THE PROBLEM: Turn these records into a JSON list of strings, one string per line, leaving out blank lines.

--- BEGIN INFORMATION SUPPLIED ---

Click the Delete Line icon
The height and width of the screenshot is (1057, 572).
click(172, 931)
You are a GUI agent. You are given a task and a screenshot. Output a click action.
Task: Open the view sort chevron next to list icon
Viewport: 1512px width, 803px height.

--- END INFORMATION SUPPLIED ---

FINAL ANSWER:
[
  "Click the Delete Line icon",
  "The height and width of the screenshot is (1057, 572).",
  "click(172, 931)",
  "You are a GUI agent. You are given a task and a screenshot. Output a click action.",
  "Task: Open the view sort chevron next to list icon",
  "Viewport: 1512px width, 803px height."
]